– Вот увидишь.
Он слегка сжал мою руку, и я опустила взгляд на его ладонь, лежавшую на моем рукаве, – длинные пальцы, квадратные ногти, золотой перстень-печатка на мизинце. На печатке изящные маленькие рога.
В итоге, когда я в то утро стояла перед часовней и всем приходилось обтекать меня справа или слева, а я размышляла о том, что сказал Генри, и о том, что сказала Джемма, я на самом деле ничего не решала – мысленно я уже паковалась. Это было похоже на то, как человек подбрасывает монетку, но еще прежде, чем она упадет, он и без монетки знает, как поступит.
Глава 4
К тому времени, как я приняла решение в пользу «ОХОТЪ СТРЕЛЬБЪ РЫБАЛКЪ», у нас в СВАШ вроде бы никто уже ни о чем другом и говорить не мог.
В пятницу занятия длились только до обеда, потом длинные выходные – Юстициум, – и даже темы уроков были как-то связаны с охотой.
На латыни мы переводили отрывок из Овидия о Диане, богине – конечно же охоты. Как-то раз она отправилась купаться, и ее подглядел нагишом парень по имени Актеон. Богиня здорово разозлилась, и, чтобы он никому не разболтал о том, что увидел, она пригрозила: скажет хоть слово – превратится в оленя. Мимо проезжали охотники, и Актеону хватило ума (в мифах же почти все дураки) позвать на помощь. И, как было обещано, он тут же стал оленем.
– Что произошло затем, мисс Ашфорд? – обратилась к Шанели брат Моубрей. Брат Моубрей прямо-таки чует, когда ученики отвлекаются, а Шанель (как и я) в то утро не могла сосредоточиться на чтении. Она уже двадцать минут подряд таращилась в окно, где мелкий дождик капал на спортивное поле. Вздрогнув, она уткнулась в свой экземпляр Овидия и ткнула безупречным белым полумесяцем ногтя в нужную строку.
– Охотник превратился в добычу, – запинаясь, переводила она. – Собак обуяла волчья ярость, они разорвали его в клочья, как оленя.

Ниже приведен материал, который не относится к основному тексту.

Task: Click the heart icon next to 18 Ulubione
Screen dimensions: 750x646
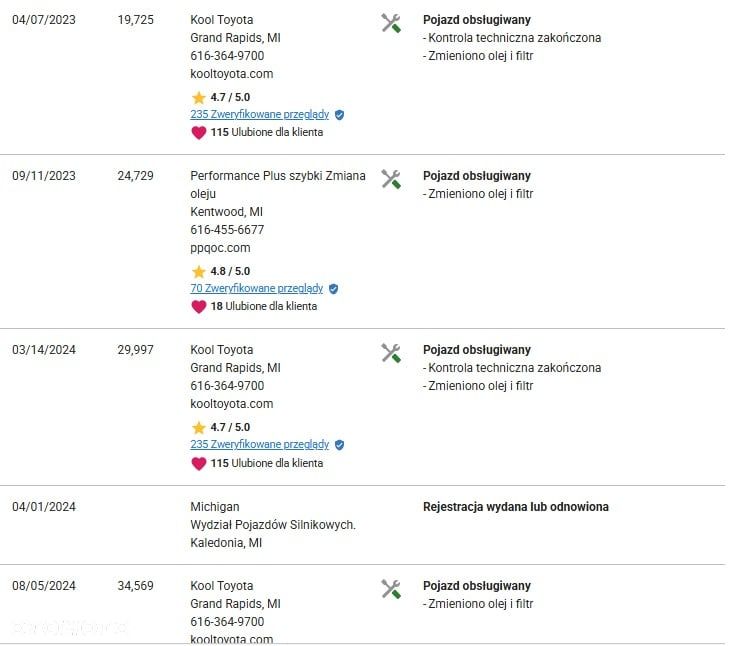Action: pos(199,307)
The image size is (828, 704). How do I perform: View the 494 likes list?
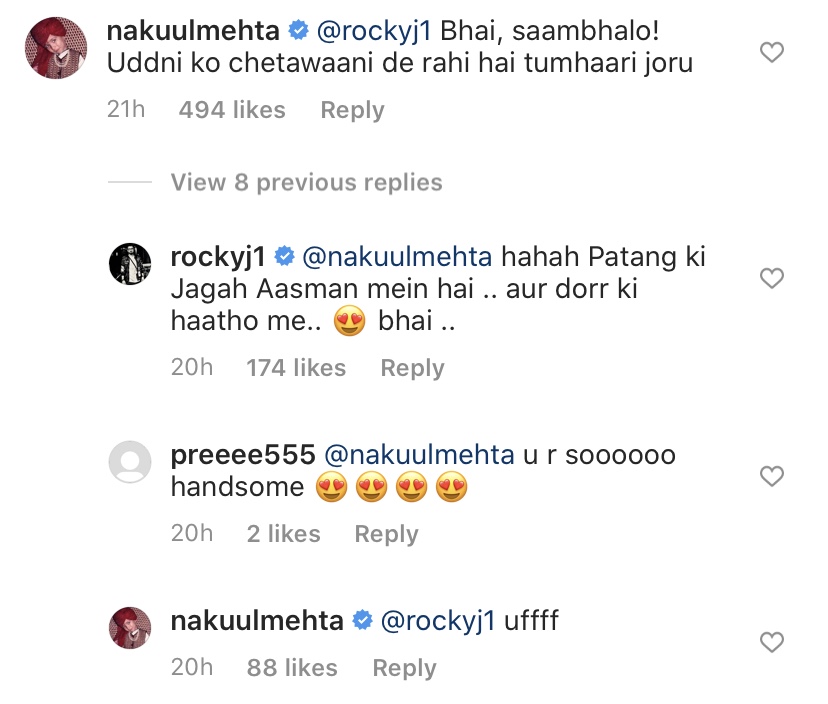(232, 110)
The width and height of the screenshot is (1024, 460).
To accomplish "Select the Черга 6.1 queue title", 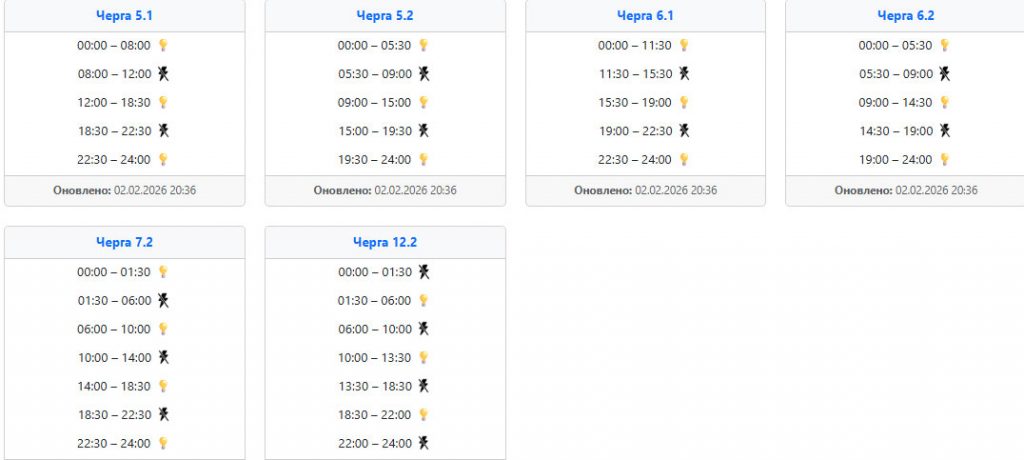I will click(645, 15).

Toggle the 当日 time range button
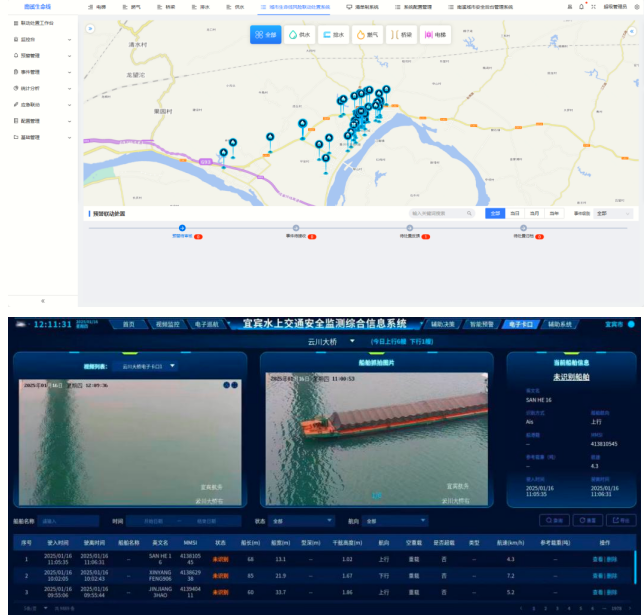515,213
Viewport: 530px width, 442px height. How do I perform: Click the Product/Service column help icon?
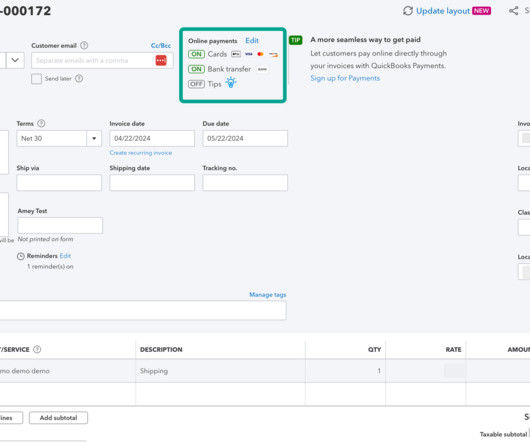click(37, 349)
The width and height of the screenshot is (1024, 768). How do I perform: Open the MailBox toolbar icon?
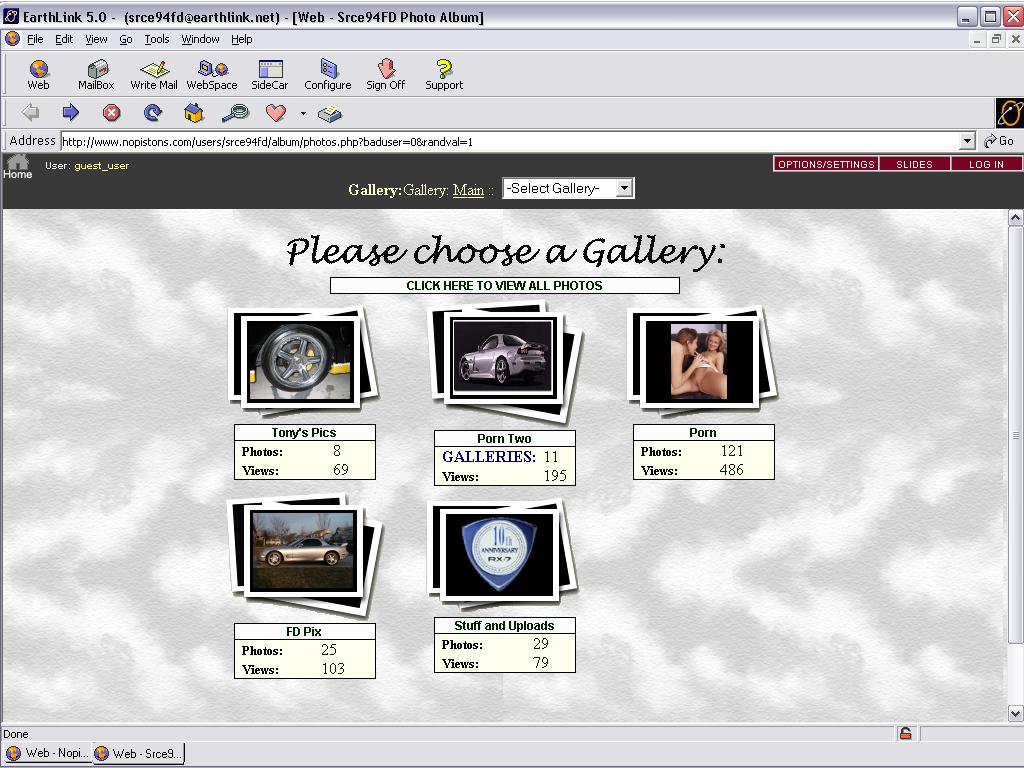tap(96, 74)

– Все правильно, – сказала брат Моубрей. Брови у нее оставались черными, хотя волосы в пучке уже седели, и она выразительно поводила бровями, когда разволнуется. И в этот раз тоже.

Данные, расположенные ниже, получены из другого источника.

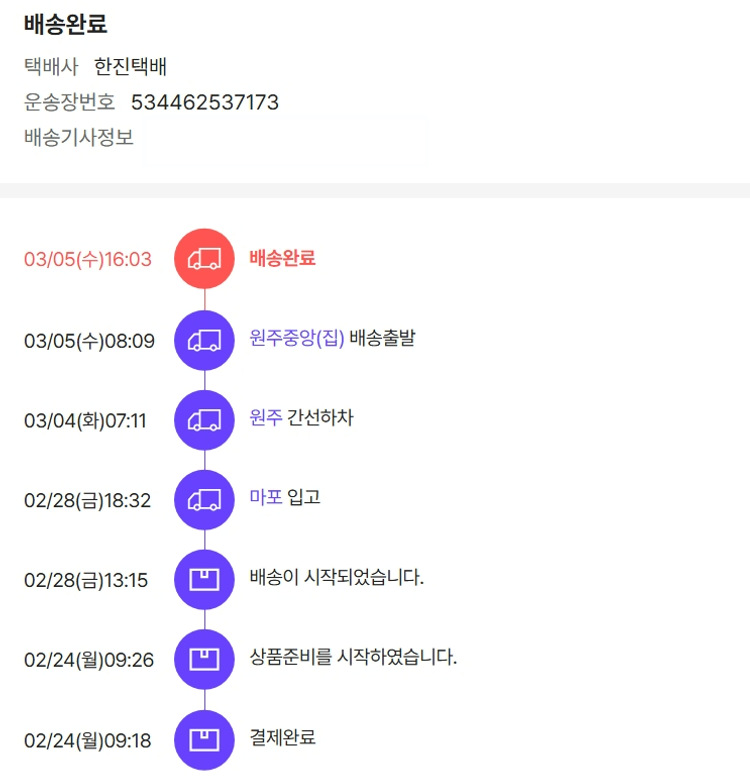Click the box icon beside 배송이 시작되었습니다
The image size is (750, 780).
[x=204, y=579]
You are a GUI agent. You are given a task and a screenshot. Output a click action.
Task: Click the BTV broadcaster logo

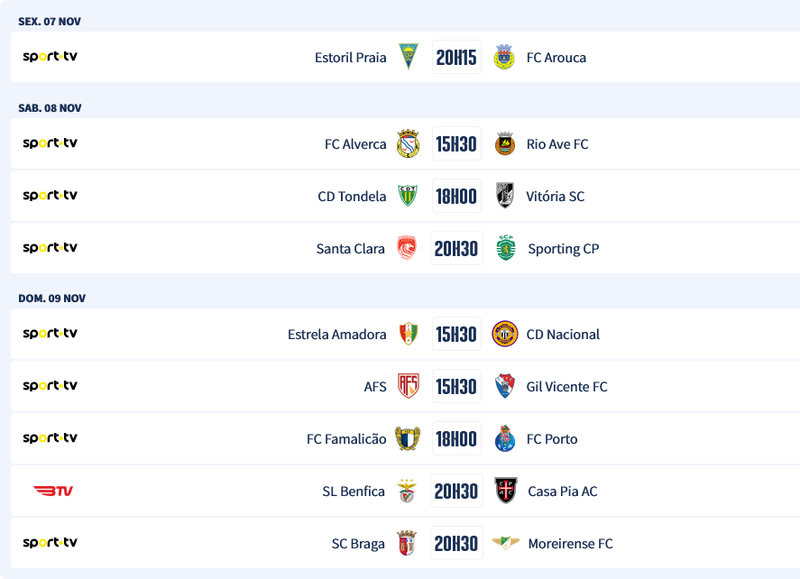pos(53,491)
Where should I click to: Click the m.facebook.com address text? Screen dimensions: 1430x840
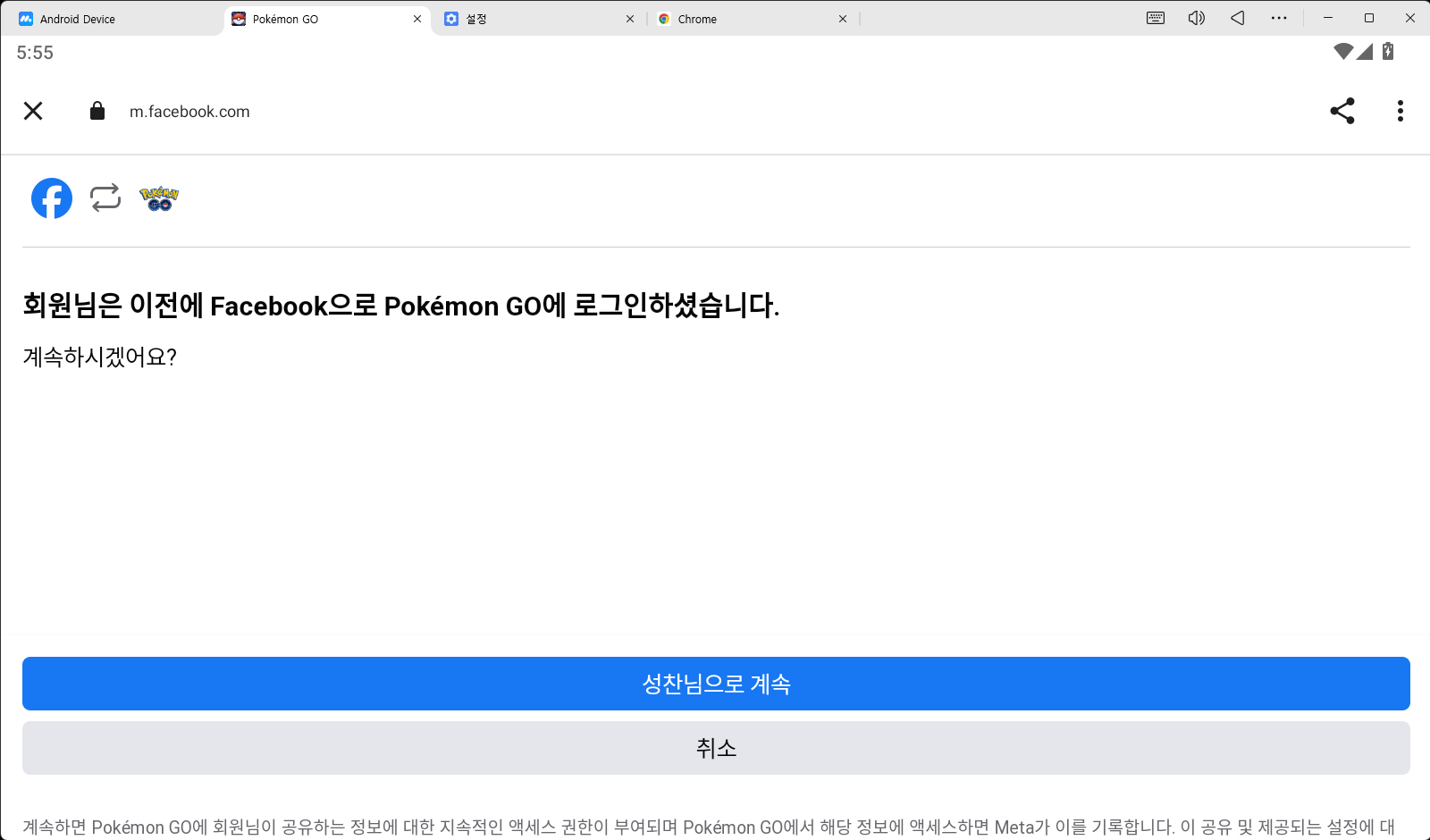[189, 112]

– Пятьдесят псов разорвали Актеона в клочья, как оленя! – Она только что не облизывалась. – Античные авторы спорят об именах этих псов, – пустилась она объяснять, – но это, разумеется, уже не столь существенные детали. Овидий именует их Аркад, Ладон, Тигрис…
Тут я отключилась. Если сестра Моубрей собирается перечислить пятьдесят псов, можно помечтать о Лонгкроссе.
На уроке истории брата Стайлс тоже привлекли кровавые подробности. Она пустилась рассказывать о Джан-Марии Висконти, бездарном князе эпохи Ренессанса, у которого в жизни, похоже, была одна задача: разрушить созданное предками могущественное герцогство. И даже на этом уроке нашлось место охоте.